The code embodies the logic and problem-solving that went into creating the product. It conveys the intent, considerations and thought process of the programmer(s) who wrote it. It’s a way of communicating with other software developers. It is very much a living, evolving thing.
This is where good code becomes important. Good, healthy code is the basis for a good, healthy project. But ‘good’ doesn’t necessarily mean the code that’s fastest, or shortest, or even the code that works(!). Those things are certainly desirable qualities, but they don’t automatically equal the best code.
Software development is a careful compromise between readability, simplicity, performance, flexibility, optimisation, development time, development speed, and all the other things that factor in to ‘good’ code.
It’s near-impossible to maximise all of these. This is just the messy world that is reality. By all means, aim for all of them – but remember that often, sacrifices have to be made, and you have to decide what’s important for you, in your context.
There’s no good way to quantify what makes code ‘good’. One could even argue it’s totally subjective. Above all, however, there is one overarching quality that encompasses all the rest – maintainability.
When the code is easy to understand, clear in structure, intuitive to work with, painless to debug, and almost effortless to extend – pwogh, you know it’s good.

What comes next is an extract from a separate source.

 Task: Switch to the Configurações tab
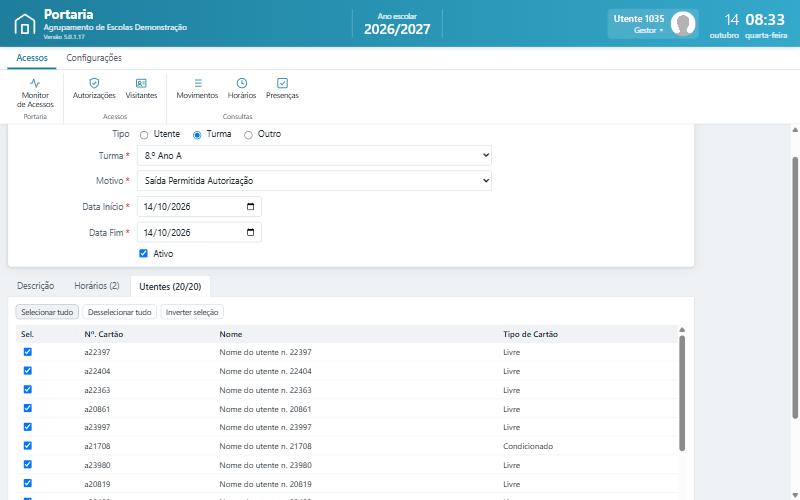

There are many ways to make your code maintainable. Far too many to cover in depth in one issue. If you care for it, this GitHub repo↗ has enough material to last a very, very long time.
Some of the techniques are major changes – modularisation, type hinting, documentation – but many more are the little things – identifier naming, line-breaking, shifts in how you think about writing code. At the end of the day, you should constantly ask yourself: “What’s the clearest way to write this code? How can I make it easily understandable, usable and extensible for future developers?”
Writing maintainable code is not easy. It requires constant and consistent effort, in every line you write, every function you define, every class you construct. You’re eternally battling entropy, fighting against the rot of low-effort, buggy, scuffed, hacky, sketchy, and fragile code.
Sometimes, it’s better to spend more time and effort writing a good solution than immediately settling for the first thing that works. “If it ain’t broke, don’t fix it”, sure, if it’s bad code, it will break. Sooner or later.
In the very first issue of pyco:bytes, the quote was: “Code is read far more than it is written.”
If you haven’t felt this yet, you will one day. Trust. You can’t write new code unless you understand the code that’s already there. And if you write code without a thought for its quality, you’re setting yourself up for failure.
Throughout pyco:bytes, I’ve shown you all sorts of cool features and tricks of the Python programming language. My aim was to equip you with the fluency, flexibility, and depth of knowledge to rise above the intermediate level most tutorials tend to leave you on.
By no means will all of these be useful all the time. Some will no doubt become ingrained in how you write code, like list comprehensions and f-strings; some you might never touch, until you encounter that one unlikely edge case where it happens to perfectly fit your problem.
Above all, it’s context that should inform and influence what’s the best approach in a given situation. That judgement and intuition comes from time, experience, and making mistakes.
Anyone can write code a computer can understand. A good programmer writes code that a human can understand.
[!Warning] Of course, there is the ever-looming question of whether all this matters with the current explosive developments in AI. But this isn’t really the place for that discussion. I’ll take it if you’re reading pycobytes, it’s cuz you love Python and want to write better code.